EXERCISE PROMPT:
Copy out exactly the stretch of the listing below that begins at the line containing "Task: Click the info icon beside 管理员设置" and ends at the line containing "Task: Toggle the", and copy nothing outside it.
[WORKING DATA Boundary: Start]
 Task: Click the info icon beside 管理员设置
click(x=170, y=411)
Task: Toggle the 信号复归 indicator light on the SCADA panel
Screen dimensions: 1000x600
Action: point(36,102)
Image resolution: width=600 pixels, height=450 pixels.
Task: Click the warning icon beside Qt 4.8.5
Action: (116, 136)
[WORKING DATA Boundary: End]
[WORKING DATA Boundary: Start]
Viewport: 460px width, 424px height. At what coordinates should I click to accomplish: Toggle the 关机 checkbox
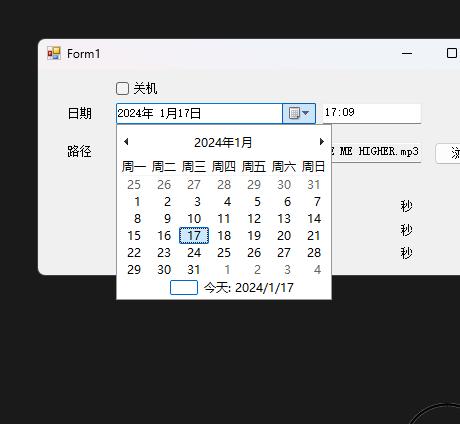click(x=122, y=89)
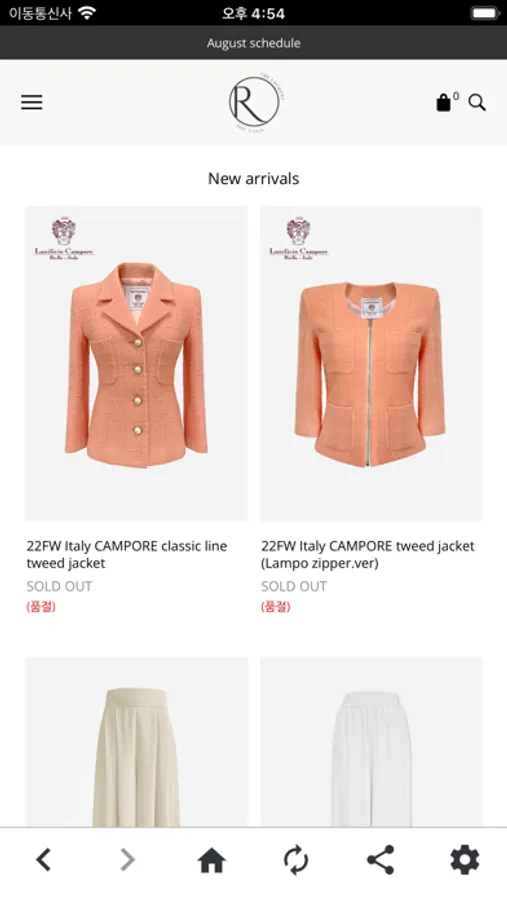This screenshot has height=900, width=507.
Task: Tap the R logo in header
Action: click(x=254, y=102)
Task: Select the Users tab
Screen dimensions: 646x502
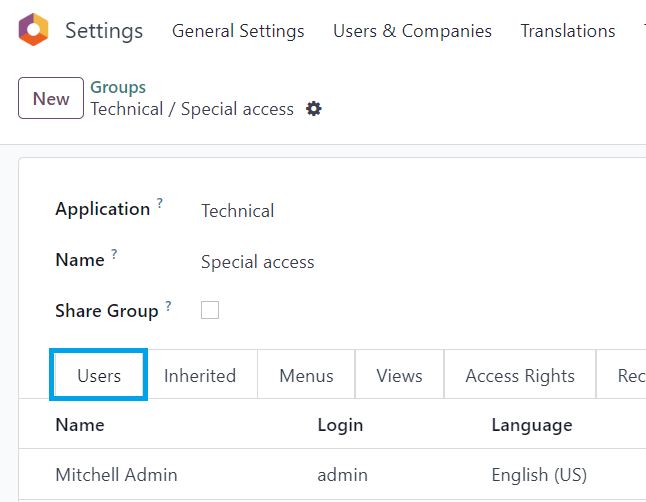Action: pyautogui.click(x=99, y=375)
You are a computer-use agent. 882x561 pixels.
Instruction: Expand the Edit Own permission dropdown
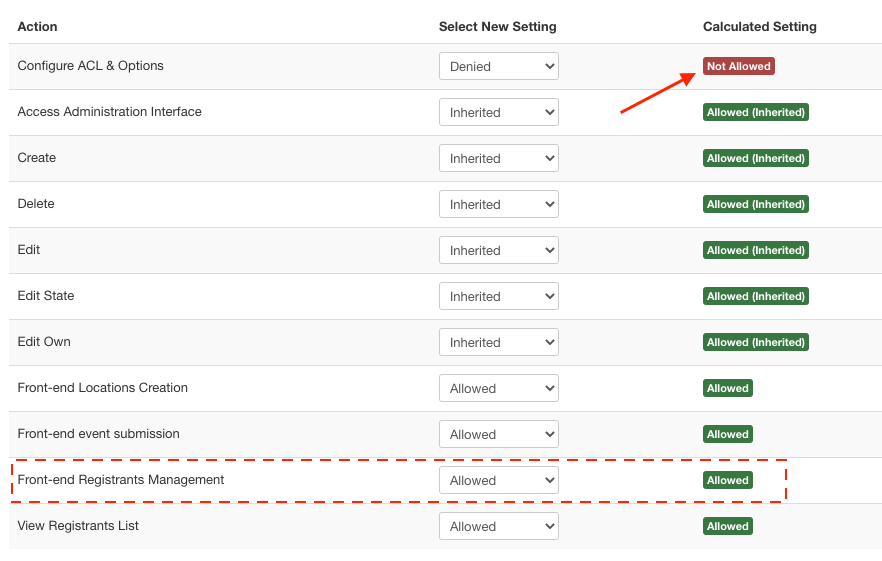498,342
[WORKING DATA Boundary: End]
[WORKING DATA Boundary: Start]
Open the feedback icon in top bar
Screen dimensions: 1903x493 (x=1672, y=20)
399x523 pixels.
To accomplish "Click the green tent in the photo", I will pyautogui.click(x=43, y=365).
[WORKING DATA Boundary: End]
SOLUTION FOR THIS TASK:
 Task: Click the info icon beside 管理员设置
click(x=170, y=411)
Task: Toggle the 信号复归 indicator light on the SCADA panel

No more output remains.